What is needed: Print word for word the first line of the listing below and every line after it, through the line with "[Open mobile menu] (14, 39)". Leave out the pictures and the rest.

Available data:
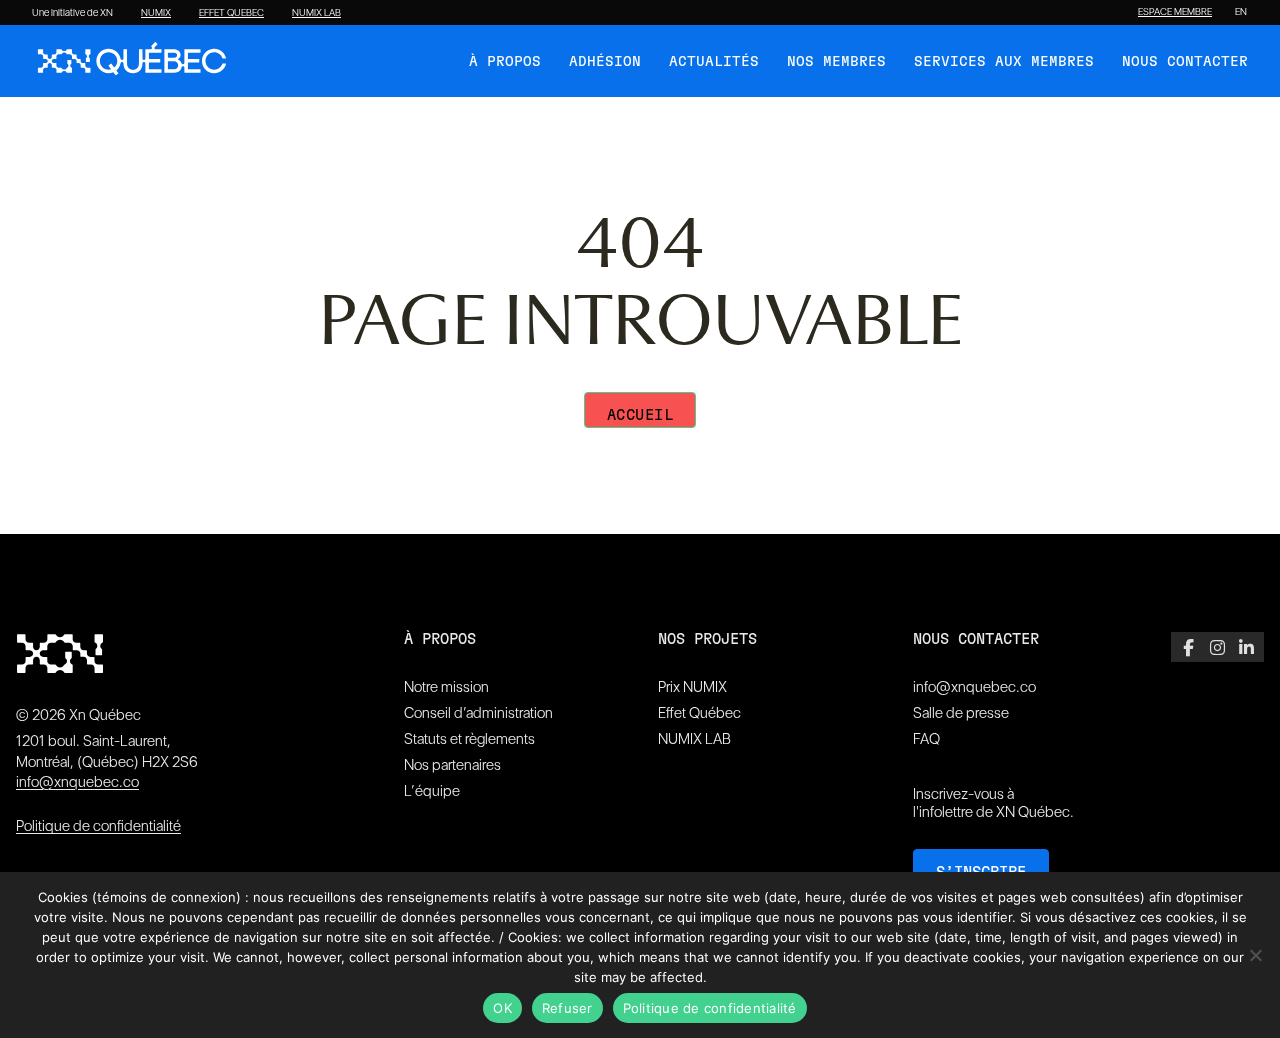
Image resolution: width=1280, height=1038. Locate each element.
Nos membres (836, 62)
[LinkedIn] (1246, 647)
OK (502, 1008)
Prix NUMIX (692, 687)
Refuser (567, 1008)
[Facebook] (1188, 647)
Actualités (714, 62)
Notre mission (446, 687)
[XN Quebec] (132, 61)
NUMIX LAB (316, 13)
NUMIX (156, 13)
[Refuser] (1255, 955)
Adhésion (605, 62)
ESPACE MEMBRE (1175, 12)
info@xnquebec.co (77, 782)
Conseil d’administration (478, 713)
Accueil (640, 415)
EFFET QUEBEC (231, 13)
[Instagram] (1217, 647)
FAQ (926, 739)
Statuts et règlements (469, 739)
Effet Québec (699, 713)
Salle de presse (961, 713)
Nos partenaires (452, 765)
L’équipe (432, 791)
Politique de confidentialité (98, 826)
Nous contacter (1185, 62)
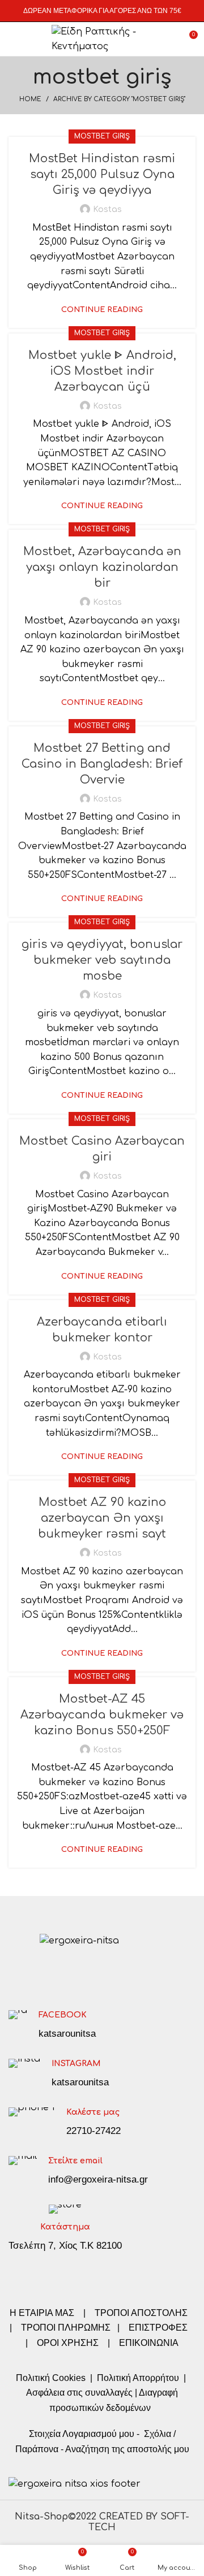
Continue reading (102, 310)
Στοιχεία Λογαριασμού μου (81, 2434)
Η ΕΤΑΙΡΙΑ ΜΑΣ (43, 2313)
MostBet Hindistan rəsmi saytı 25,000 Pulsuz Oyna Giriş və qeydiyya (102, 174)
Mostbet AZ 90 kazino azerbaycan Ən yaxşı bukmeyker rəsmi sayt (102, 1518)
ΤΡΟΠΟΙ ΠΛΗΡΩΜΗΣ (65, 2327)
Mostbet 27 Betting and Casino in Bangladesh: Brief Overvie (102, 764)
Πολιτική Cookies (51, 2378)
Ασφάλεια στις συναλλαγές (79, 2392)
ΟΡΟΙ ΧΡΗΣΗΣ (68, 2343)
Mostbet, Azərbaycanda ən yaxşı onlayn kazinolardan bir (102, 567)
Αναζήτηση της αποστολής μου (127, 2449)
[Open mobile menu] (14, 39)
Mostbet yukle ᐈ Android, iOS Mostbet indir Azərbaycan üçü (102, 371)
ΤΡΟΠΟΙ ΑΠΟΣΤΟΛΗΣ (141, 2313)
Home (30, 99)
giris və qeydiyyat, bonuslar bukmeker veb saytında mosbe (102, 960)
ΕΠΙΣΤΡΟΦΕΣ (158, 2327)
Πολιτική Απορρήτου (137, 2378)
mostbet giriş (102, 136)
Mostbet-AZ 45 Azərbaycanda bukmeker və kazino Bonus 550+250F (102, 1714)
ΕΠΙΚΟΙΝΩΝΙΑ (148, 2343)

Solution for this task:
Image resolution: width=1280, height=1038. Locate each element.
Nos membres (836, 62)
[LinkedIn] (1246, 647)
OK (502, 1008)
Prix NUMIX (692, 687)
Refuser (567, 1008)
[Facebook] (1188, 647)
Actualités (714, 62)
Notre mission (446, 687)
[XN Quebec] (132, 61)
NUMIX LAB (316, 13)
NUMIX (156, 13)
[Refuser] (1255, 955)
Adhésion (605, 62)
ESPACE MEMBRE (1175, 12)
info@xnquebec.co (77, 782)
Conseil d’administration (478, 713)
Accueil (640, 415)
EFFET QUEBEC (231, 13)
[Instagram] (1217, 647)
FAQ (926, 739)
Statuts et règlements (469, 739)
Effet Québec (699, 713)
Salle de presse (961, 713)
Nos partenaires (452, 765)
L’équipe (432, 791)
Politique de confidentialité (98, 826)
Nous contacter (1185, 62)
Continue reading (102, 310)
Στοιχεία Λογαριασμού μου (81, 2434)
Η ΕΤΑΙΡΙΑ ΜΑΣ (43, 2313)
MostBet Hindistan rəsmi saytı 25,000 Pulsuz Oyna Giriş və qeydiyya (102, 174)
Mostbet AZ 90 kazino azerbaycan Ən yaxşı bukmeyker rəsmi sayt (102, 1518)
ΤΡΟΠΟΙ ΠΛΗΡΩΜΗΣ (65, 2327)
Mostbet 27 Betting and Casino in Bangladesh: Brief Overvie (102, 764)
Πολιτική Cookies (51, 2378)
Ασφάλεια στις συναλλαγές (79, 2392)
ΟΡΟΙ ΧΡΗΣΗΣ (68, 2343)
Mostbet, Azərbaycanda ən yaxşı onlayn kazinolardan bir (102, 567)
Αναζήτηση της αποστολής μου (127, 2449)
[Open mobile menu] (14, 39)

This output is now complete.